PASSAGE:
┄┄┄┄┄┄┄┄┄┄
- Genre: Game show Comedy
- Starring: Yoo Jae-suk Kang Ho-dong Kim Je-dong (S.1–23) Gong Hyung-jin (S.24–34) Park Kyung-lim (S.35–59) Lee Hyuk-jae (S.60–90)
- Country of origin: South Korea
- Original language: Korean
- No. of seasons: 2
- No. of episodes: 178 (list of episodes)

Production
- Producer: Jang Hyuk-jae
- Running time: 50-80 minutes

Original release
- Network: SBS
- Release: November 8, 2003 – April 8, 2007

Related
- Good Sunday Real Situation Saturday

= X-Man (game show) =

South Korean game show

X-Man is a popular South Korean game show that ran from November 8, 2003 to April 8, 2007 on SBS. Its popularity peaked from 2004 to 2006. It was hosted by Yoo Jae-suk, Kang Ho-dong, Kim Je-dong, with Kim being successively replaced by Gong Hyung-jin, Park Kyung-lim, and Lee Hyuk-jae; only the first two were on the program since its inception.

X-man was loosely based on The Mole.

== History ==
The program first aired on November 8, 2003 as a "Genuine Psychological Reasoning Variety", Real Situation: Finding X-man (실제상황 X맨을 찾아라), a corner program of Real Situation Saturday. On October 10, 2004, the program was moved to Good Sunday and simply known as X-man. On November 5, 2006, the program became the sole program airing in Good Sunday and was officially known as X-man Good Sunday airing until April 8, 2007.

=== Real Situation Saturday era ===
In the first season of the program, the main host was Kim Je-dong, with team leaders Kang Ho-dong and Yoo Jae-suk of Kang and Yoo Team respectively. Beginning with Season 2, Yoo Jae-suk replaced Kim Je-dong as main host, with Kim Je-dong becoming the leader of Kim Team (Yoo Team in Season 2). During this early stages of the program, popular games which became staples of the show were Team! Horse Riding, Tongue Twisters Relay, and Fly! Fryingpan with the biggest hit Of Course! created in May 2004.

=== Good Sunday era ===
Following high ratings in the Saturday evening timeslot, X-man was moved to Good Sunday in October 2004, which was the lowest rated program of the Sunday evening timeslot. After the move, Good Sunday became the top rated program of the Sunday evening timeslot, beating incumbent MBC's Sunday Sunday Night by 2006. As the program aired under Good Sunday, a line up of changes occurred to the opposing team of Kang Team. The team leaders changed from Kim Je-dong to Gong Hyung-jin, Park Kyung-lim, and finally Lee Hyuk-jae.
Popular mission Team! Horse Riding was abolished in April 2005 following the injury of comedian Kim Ki-wook during the game. Team! Chicken Fight and Team! "Go" Fighting later replaced it. Also in 2005, popular mission Couples and Warriors Forever became a hot topic following the fabulous performances by guests, which were intended to form couples to play couple games.
┄┄┄┄┄┄┄┄┄┄
SOURCE MATERIAL:
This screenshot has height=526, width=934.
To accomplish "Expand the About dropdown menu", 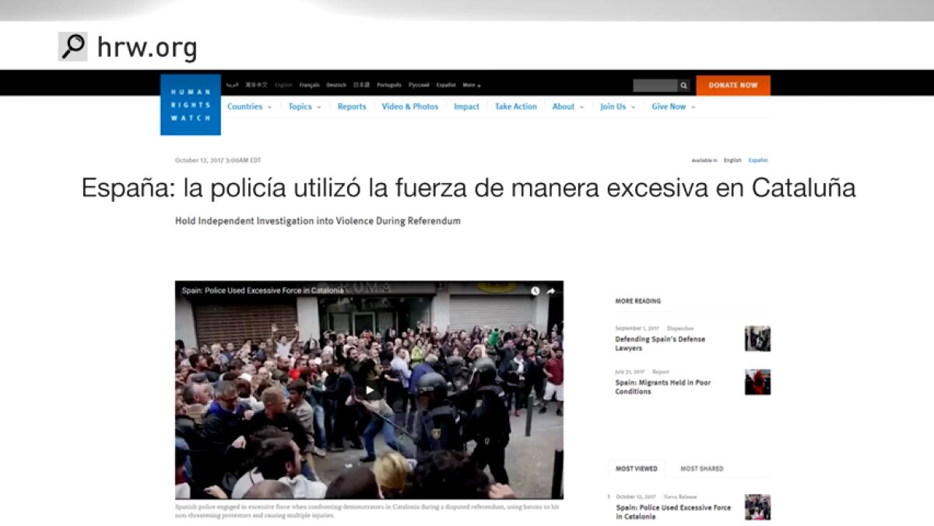I will pos(567,107).
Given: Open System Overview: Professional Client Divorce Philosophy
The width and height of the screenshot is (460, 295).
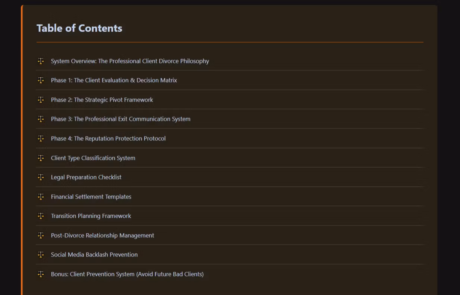Looking at the screenshot, I should (130, 61).
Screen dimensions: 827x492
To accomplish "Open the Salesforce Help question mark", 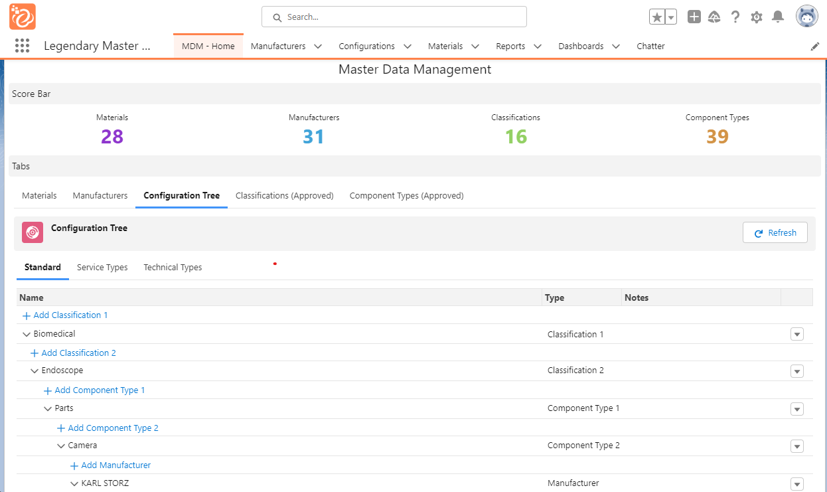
┄┄┄┄┄┄┄┄┄┄
WHAT TO WORK ON:
• A. Copy the rows starting at the line that contains "Given: Open System" and ending at the last row, and leave the pictures out of your copy.
• B. Write the next part of the X-Man article, picking up right after its final sentence.

EXPECTED RESULTS:
• A.
Given: Open System Overview: Professional Client Divorce Philosophy
The width and height of the screenshot is (460, 295).
Looking at the screenshot, I should (130, 61).
Screen dimensions: 827x492
To accomplish "Open the Salesforce Help question mark", 

• B.
=== X-man Good Sunday era ===

Logo of New X-man

With the Autumn Program Restructuring of 2006, the second corner program of Good Sunday was cancelled, with X-man reformatted and airing as a stand-alone program. Airing in X-man Good Sunday was New X-man, abandoning the psychological game format and finding the team disruptor, the X-man became the top choice among various celebrities of surveys. Therefore, the objective of the game was to guess who would be the #1 vote-getter and trade the X-man over to the other team. The only time this was possible was when the team won a mission, after which they would have the chance to either retrieve someone from the other team or send someone over. Teams were chosen through a lottery system, with MC Yoo serving as the "divider". The number he picked served as the dividing line between the teams (with Kang Ho-dong getting the guests with earlier numbers, and Lee Hyuk-jae getting the later numbers). The team who has the X-man at the end loses the entire "game".
Unfortunately, the new format did not prove to be popular and was cancelled following the Spring Program Restructuring of 2007. It was replaced by Haja! Go!, which was also hosted by Yoo Jae-suk, with Kang Ho-dong moving to KBS's Happy Sunday. X-man became the last program South Korea's top MCs Yoo Jae-suk and Kang Ho-dong worked together.

== Format ==
Each season was divided into two episodes, airing in consecutive weeks. The first season was divided into six episodes, with three chances to find the X-man. The second and third season was divided into four episodes, with two chances. As of the fourth season, challengers only had one chance (two episodes) to find the X-man. The various celebrities were divided into two teams, with one led by Kang Ho-dong (Kang Team) and the second by the other main MC. Yoo Jae-suk served as the show's mediator and main MC. At the start of each episode, one celebrity would be chosen by the producer to be the X-man, whose main mission was to disrupt teamwork in his or her team and purposely throw challenges while keeping his or her identity a secret. Winning teams of each mission would be awarded ₩1 million. Actual amounts were undisclosed after earlier seasons.

After all the missions, the guests then voted on who they think is the X-man. The celebrity participant who was chosen was then digitally "fingerprinted" to see if the others chose correctly. If the others chose correctly, any money earned by the teams was donated to charity, under the names of the various guests. If they failed to find the X-man, the X-man was considered to have succeeded and the money donated to charity was given under the X-mans name.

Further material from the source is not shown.